Chacón joined the MFA program at University of Texas at El Paso as an assistant professor in Creative Writing in 2000[11] and has been the department chair since 2017.[12] Since 2011, he has co-hosted the KTEP show Words on a Wire; his original co-host was Benjamin Alire Sáenz and is now Tim Z. Hernandez.[13][9] Guests include Alison Hawthorne Deming, Francisco Aragón, and Garrett Hongo.[14] He serves at the assistant director of the Alisa Ann Ruch Burn Foundation and was appointed chair for the International Association of Burn Camps' Board of Directors in 2018,[15] and is part of the Southwest Festival of the Written Word's advisory board.[16]
He has also edited several books, including A Jury of Trees (a posthumous collection of poetry by Andrés Montoya) (2017), The Last Supper of Chicano Heroes: The Selected Work of José Antonio Burciaga (2008; with Mimi Reisel Gladstein) and Colón-ization: The Posthumous Poems of Andrés Montoya (2017).[17][18][19] His writing has also appeared in several anthologies: Caliente: The Best Erotic Writing in Latin American Fiction (2002), Lengua Fresca: Latinos Writing on the Edge (2006), and Best of the West 2009: New Stories from the West Side of the Missouri (2009), among others.[20] Journals that have published his work include ZYZZYVA, Americas Review, Bilingual Review, Colorado Review, New England Review, and Callaloo.[21] He also dabbles in playwrighting, standup, and poetry.[22][23]
Personal life
Chacón is married and has a step-daughter.[4] His first child was born in 2020.[24] He began speaking Spanish in 1996.[25]
From Mexico City to Aztlan Oregon, in bittersweet comic fables and through tales of frightening realism, Daniel Chacon captures the shrewd, furtive, and sometimes torturous ways by which Mexican-Americans manage to survive in intimidating territory.[32]
Joey Molina had never been in a fight.

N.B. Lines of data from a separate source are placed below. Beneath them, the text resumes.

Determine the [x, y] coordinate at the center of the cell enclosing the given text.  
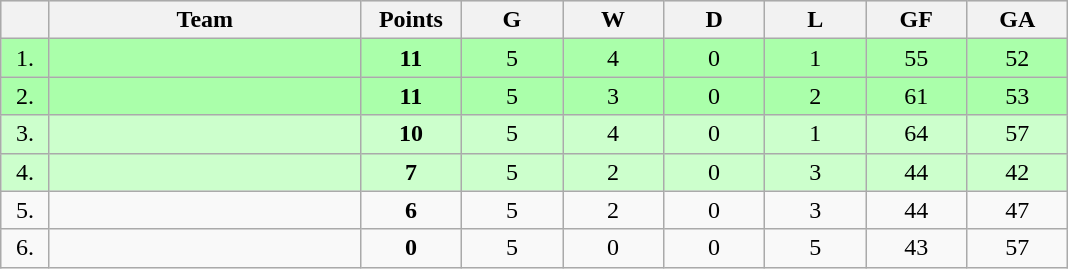
2. [26, 96]
1. [26, 58]
52 [1018, 58]
47 [1018, 210]
5. [26, 210]
42 [1018, 172]
4. [26, 172]
3. [26, 134]
6 [410, 210]
D [714, 20]
55 [916, 58]
G [512, 20]
64 [916, 134]
43 [916, 248]
Points [410, 20]
GF [916, 20]
W [612, 20]
61 [916, 96]
10 [410, 134]
L [816, 20]
Team [204, 20]
GA [1018, 20]
6. [26, 248]
53 [1018, 96]
7 [410, 172]
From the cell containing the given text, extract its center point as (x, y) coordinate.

The very thought of violence upset him. He only wanted to be an actor, and so he read plays and learned new words with his mother. When he's cast in the lead role in the school play, he's eager to go home and tell his family about it, but his parents have an announcement of their own.[33]
The winner of the Hudson Prize, this collection of stories, mainly set in the Southwest, digs deep into the lives of its characters. Daniel Chacon's writing is very lucid and dips into Carveresque plain talk at times, but he isn't afraid to use pretty descriptions as well.[34]
In this collection of short and flash fiction, Daniel Chacón examines peoples' interactions with each other, the impact of identity and the importance of literature, art and music.[35]
Fourteen-year-old Victor has just been released from the hospital after barely surviving being shot. His mother accuses him of being a cholo, something he denies, but she's not the only adult that thinks he's a gangbanger. His sociology teacher sent him to a teach-in on gange violence, and other kids think he's in a gang. The truth is, he loves death metal, reading books, and drawing, but he can't seem to overcome society's expectations of him.[36]
These stories explore the concept of a wall that reaches beyond our immediate thoughts of a towering physical structure. While Chacón aims to address the partition along the U.S.-Mexico border, he also uses these stories to work through the intangible walls that divide communities and individuals—particularly those who straddle multiple cultures in their daily lives.[37]